As I was thinking this, she suddenly and bizarrely announced, “Done with this shit. Let’s have cocktails.”

Then before I could open my mouth, she shot up to standing, grabbed her enormous purse that clunked and clinked when she did, hefted it up on her shoulder, grabbed my hand and pulled me out of the couch.

Then she declared loudly, “Smoke break!” and everyone’s eyes came to us, some of them shocked seeing as these days you could light up a doobie and no one would blink but if you lit up a smoke, you courted being publicly stoned to death. But most of the eyes were envious and probably not because they smoked, probably because they, like me and obviously Elvira, wanted to escape.

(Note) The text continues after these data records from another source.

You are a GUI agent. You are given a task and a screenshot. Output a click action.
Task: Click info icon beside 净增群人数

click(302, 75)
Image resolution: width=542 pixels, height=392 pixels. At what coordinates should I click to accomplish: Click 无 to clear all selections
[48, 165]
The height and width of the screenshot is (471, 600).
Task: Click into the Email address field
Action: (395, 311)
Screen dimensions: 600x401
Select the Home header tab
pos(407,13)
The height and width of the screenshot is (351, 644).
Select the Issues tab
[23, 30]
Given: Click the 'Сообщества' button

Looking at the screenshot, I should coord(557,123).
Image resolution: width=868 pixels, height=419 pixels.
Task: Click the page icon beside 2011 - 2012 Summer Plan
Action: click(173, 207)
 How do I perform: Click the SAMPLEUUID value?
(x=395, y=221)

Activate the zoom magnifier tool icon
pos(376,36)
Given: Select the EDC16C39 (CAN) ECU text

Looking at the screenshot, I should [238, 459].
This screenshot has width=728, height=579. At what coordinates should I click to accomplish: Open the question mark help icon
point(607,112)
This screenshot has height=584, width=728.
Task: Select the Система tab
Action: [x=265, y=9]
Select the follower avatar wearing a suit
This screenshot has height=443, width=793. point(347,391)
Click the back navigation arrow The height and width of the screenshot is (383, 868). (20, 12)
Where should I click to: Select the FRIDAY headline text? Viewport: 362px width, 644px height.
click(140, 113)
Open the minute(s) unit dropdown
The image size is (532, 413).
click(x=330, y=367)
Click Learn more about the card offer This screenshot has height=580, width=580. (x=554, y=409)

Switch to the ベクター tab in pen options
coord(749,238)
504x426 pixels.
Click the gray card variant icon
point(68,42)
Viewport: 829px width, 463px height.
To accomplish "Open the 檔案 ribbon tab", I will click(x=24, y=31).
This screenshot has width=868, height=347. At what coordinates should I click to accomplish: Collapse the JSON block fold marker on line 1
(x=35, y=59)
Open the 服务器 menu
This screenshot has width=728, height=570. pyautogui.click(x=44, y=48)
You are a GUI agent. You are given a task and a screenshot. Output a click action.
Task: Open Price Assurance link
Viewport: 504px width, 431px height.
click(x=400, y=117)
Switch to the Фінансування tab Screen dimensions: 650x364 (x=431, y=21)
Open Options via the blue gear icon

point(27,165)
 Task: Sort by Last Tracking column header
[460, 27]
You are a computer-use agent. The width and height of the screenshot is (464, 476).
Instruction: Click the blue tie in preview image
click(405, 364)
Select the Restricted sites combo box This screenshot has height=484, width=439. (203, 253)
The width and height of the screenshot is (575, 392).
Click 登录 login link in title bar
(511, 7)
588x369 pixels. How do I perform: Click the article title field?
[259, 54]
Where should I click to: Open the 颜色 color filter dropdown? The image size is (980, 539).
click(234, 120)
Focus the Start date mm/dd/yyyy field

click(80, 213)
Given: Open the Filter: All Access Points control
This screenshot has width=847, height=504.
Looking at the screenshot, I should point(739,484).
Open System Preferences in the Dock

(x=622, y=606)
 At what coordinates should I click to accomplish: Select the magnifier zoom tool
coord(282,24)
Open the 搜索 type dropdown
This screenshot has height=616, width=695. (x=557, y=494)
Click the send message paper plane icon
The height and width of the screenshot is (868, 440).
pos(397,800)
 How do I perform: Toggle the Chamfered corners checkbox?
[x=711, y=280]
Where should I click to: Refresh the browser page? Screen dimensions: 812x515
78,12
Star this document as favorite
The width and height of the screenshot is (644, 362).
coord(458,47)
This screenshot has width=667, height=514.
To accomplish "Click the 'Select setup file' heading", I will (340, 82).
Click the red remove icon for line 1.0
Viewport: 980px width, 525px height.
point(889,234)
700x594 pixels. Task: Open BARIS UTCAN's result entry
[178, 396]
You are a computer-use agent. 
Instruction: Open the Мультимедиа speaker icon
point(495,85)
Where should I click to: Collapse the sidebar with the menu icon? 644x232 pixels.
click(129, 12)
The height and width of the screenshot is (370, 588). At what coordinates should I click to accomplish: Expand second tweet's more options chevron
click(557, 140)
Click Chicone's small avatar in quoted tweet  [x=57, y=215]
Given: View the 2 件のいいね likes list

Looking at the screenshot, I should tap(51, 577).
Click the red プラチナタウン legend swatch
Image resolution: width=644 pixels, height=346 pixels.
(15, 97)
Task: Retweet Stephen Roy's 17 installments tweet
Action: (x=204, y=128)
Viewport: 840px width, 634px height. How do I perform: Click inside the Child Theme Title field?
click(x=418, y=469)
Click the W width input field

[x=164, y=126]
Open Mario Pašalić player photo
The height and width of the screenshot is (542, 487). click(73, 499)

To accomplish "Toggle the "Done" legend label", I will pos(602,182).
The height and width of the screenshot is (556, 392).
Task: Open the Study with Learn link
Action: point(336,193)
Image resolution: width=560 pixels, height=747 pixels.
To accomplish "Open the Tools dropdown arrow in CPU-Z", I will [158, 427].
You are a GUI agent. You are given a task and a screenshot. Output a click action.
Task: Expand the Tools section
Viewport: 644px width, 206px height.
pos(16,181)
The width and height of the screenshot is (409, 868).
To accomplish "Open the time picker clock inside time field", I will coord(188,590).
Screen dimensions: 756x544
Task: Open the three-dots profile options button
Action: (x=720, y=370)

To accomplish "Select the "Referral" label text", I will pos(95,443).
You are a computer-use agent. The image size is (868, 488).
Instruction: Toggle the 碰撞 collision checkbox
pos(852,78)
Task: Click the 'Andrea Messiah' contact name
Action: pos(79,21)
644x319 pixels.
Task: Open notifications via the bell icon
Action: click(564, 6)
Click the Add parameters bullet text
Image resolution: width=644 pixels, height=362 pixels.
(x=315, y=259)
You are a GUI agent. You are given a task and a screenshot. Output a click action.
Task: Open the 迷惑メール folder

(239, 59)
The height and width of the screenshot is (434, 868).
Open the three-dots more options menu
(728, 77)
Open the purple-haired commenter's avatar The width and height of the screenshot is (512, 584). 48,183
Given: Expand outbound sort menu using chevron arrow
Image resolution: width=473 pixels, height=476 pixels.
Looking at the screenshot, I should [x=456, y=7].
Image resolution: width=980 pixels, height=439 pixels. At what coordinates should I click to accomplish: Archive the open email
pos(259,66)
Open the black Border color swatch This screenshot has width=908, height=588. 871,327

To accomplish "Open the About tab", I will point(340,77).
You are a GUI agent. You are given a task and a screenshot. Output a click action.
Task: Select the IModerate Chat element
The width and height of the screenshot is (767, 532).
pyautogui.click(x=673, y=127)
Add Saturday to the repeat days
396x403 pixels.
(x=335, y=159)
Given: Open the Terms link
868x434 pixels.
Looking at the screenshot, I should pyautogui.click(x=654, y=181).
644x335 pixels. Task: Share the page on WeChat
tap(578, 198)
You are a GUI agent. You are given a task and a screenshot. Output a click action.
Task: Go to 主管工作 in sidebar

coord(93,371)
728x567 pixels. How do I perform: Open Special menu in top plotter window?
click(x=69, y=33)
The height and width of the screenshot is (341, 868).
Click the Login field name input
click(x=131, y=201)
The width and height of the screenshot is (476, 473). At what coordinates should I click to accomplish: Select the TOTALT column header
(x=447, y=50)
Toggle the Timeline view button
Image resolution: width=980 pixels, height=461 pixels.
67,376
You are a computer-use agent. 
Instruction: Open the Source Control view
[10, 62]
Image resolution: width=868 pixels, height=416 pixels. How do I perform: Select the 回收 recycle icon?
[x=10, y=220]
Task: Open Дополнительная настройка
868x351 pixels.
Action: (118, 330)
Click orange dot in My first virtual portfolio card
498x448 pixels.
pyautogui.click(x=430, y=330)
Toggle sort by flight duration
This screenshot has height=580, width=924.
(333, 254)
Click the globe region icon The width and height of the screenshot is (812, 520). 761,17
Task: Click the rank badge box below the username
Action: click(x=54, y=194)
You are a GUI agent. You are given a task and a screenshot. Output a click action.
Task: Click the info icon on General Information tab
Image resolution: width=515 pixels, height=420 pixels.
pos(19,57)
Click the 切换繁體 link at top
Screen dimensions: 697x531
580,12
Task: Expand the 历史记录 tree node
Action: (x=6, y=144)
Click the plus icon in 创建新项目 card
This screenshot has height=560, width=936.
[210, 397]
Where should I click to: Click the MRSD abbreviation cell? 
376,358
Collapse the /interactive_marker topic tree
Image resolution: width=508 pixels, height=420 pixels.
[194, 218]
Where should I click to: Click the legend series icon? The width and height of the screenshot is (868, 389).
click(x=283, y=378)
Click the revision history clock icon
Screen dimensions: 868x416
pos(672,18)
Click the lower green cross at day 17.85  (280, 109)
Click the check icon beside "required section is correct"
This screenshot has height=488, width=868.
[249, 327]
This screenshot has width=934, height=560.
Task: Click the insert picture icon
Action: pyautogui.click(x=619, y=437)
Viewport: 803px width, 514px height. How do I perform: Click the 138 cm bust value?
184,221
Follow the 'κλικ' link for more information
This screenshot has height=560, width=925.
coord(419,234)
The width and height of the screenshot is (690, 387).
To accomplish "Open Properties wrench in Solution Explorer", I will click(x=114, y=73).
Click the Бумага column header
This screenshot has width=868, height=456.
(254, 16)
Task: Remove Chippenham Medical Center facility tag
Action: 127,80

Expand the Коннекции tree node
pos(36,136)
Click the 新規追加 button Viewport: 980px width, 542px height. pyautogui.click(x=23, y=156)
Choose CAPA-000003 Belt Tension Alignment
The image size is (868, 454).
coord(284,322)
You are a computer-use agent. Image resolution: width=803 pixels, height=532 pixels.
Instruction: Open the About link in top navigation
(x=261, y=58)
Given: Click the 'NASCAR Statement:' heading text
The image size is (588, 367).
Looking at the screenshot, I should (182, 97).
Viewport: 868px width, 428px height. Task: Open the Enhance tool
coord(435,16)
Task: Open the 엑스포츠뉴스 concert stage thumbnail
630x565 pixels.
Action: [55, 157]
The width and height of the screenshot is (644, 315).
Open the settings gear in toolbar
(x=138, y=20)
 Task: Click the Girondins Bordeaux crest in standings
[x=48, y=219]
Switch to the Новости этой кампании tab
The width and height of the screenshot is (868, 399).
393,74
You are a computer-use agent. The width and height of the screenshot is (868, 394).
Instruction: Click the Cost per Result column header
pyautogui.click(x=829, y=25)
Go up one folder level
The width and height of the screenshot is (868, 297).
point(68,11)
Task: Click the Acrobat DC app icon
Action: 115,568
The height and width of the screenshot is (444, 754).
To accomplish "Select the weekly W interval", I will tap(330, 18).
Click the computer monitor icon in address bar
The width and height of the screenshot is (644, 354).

“Smoke break?” Ada asked, her face twisted in revulsion.

“Yeah, back deck okay?” Elvira asked but didn’t wait for an answer. She started tugging me to the sliding glass doors at the back of Ada’s picture perfect suburban home while jerking her chin at her posse.

I had no choice but to go but I did manage to bug my eyes out at Martha as I went; my nonverbal invitation for her to get her ass up and follow. I’d known Martha since we were in fifth grade. I moved out to Denver to be with Martha. Before marrying Damian, I lived with Martha. After leaving Damian I again lived with Martha. Therefore Martha read my nonverbal invitation and got her ass up.